Systemic administration of 8-OH-DPAT and eticlopride, but not SCH23390, alters loss-chasing behavior in the rat
- PMID: 23303072
- PMCID: PMC3629409
- DOI: 10.1038/npp.2013.8
Systemic administration of 8-OH-DPAT and eticlopride, but not SCH23390, alters loss-chasing behavior in the rat
Abstract
Gambling to recover losses is a common gaming behavior. In a clinical context, however, this phenomenon mediates the relationship between diminished control over gambling and the adverse socioeconomic consequences of gambling problems. Modeling loss-chasing through analogous behaviors in rats could facilitate its pharmacological investigation as a potential therapeutic target. Here, rats were trained to make operant responses that produced both food rewards, and unpredictably, imminent time-out periods in which rewards would be unavailable. At these decision points, rats were offered choices between waiting for these time-out periods to elapse before resuming responding for rewards ('quit' responses), or selecting risky options with a 0.5 probability of avoiding the time-outs altogether and a 0.5 probability of time-out periods twice as long as signaled originally ('chase' responses). Chasing behavior, and the latencies to chase or quit, during sequences of unfavorable outcomes were tested following systemic administration of the 5-HT1A receptor agonist, 8-OH-DPAT, the D2 receptor antagonist, eticlopride, and the D1 receptor antagonist, SCH23390. 8-OH-DPAT and eticlopride significantly reduced the proportion of chase responses, and the mean number of consecutive chase responses, in a dose-dependent manner. 8-OH-DPAT also increased latencies to chase.

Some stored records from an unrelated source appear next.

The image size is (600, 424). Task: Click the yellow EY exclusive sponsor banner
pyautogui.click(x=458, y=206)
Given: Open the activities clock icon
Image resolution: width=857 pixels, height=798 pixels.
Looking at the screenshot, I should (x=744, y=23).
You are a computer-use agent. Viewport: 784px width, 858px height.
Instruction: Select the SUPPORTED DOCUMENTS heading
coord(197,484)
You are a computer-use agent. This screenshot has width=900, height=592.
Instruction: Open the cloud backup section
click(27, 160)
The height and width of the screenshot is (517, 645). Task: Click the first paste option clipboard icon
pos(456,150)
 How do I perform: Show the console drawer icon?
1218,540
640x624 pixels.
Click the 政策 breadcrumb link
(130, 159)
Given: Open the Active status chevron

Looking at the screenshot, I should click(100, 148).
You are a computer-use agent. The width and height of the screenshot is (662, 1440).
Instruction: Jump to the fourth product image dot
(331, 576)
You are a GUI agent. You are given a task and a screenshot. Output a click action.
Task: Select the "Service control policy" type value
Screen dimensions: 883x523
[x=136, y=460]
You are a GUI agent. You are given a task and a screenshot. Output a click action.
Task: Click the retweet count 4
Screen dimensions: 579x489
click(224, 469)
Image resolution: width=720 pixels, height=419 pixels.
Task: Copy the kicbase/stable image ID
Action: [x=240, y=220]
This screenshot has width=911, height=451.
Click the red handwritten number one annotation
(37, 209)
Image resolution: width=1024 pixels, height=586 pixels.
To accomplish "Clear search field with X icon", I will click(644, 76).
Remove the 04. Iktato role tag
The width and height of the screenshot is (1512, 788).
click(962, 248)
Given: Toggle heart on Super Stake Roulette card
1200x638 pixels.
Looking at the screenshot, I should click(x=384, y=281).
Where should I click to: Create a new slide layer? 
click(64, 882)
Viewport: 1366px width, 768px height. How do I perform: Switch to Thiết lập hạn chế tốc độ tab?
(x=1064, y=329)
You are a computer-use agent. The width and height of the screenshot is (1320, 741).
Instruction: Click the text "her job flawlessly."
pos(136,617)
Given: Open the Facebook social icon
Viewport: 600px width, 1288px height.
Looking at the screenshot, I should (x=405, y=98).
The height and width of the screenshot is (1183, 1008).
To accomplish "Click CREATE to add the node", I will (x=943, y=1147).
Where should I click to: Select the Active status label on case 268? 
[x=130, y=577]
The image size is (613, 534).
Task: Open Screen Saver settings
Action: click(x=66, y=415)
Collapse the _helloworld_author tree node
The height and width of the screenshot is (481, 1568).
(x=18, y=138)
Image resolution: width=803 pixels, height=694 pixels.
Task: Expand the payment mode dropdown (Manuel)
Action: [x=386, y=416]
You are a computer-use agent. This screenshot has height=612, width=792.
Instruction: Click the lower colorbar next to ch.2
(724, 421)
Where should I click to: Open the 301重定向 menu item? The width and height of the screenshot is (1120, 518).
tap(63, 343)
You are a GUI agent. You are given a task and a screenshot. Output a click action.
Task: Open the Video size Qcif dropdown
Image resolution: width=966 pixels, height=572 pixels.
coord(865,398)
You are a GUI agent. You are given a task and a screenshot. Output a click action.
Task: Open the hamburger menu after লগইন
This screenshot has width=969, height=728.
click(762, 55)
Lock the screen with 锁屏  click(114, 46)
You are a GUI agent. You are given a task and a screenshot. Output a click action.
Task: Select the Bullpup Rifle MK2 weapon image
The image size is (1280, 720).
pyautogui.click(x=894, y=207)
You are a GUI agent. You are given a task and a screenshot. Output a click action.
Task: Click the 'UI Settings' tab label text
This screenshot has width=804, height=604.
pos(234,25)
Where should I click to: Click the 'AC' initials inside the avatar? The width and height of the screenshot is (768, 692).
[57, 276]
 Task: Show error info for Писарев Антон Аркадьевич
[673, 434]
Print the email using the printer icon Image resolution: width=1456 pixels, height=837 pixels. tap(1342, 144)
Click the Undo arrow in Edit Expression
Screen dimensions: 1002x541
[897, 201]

Increasing doses of eticlopride first speeded, then slowed, latencies to quit while SCH23390 had no significant effects on any measure. Research is needed to identify the precise cognitive mechanisms mediating these kinds of risky choices in rats. However, our data provide the first experimental demonstration that 5-HT1A and D2, but not D1, receptor activity influence a behavioral analog of loss-chasing in rats.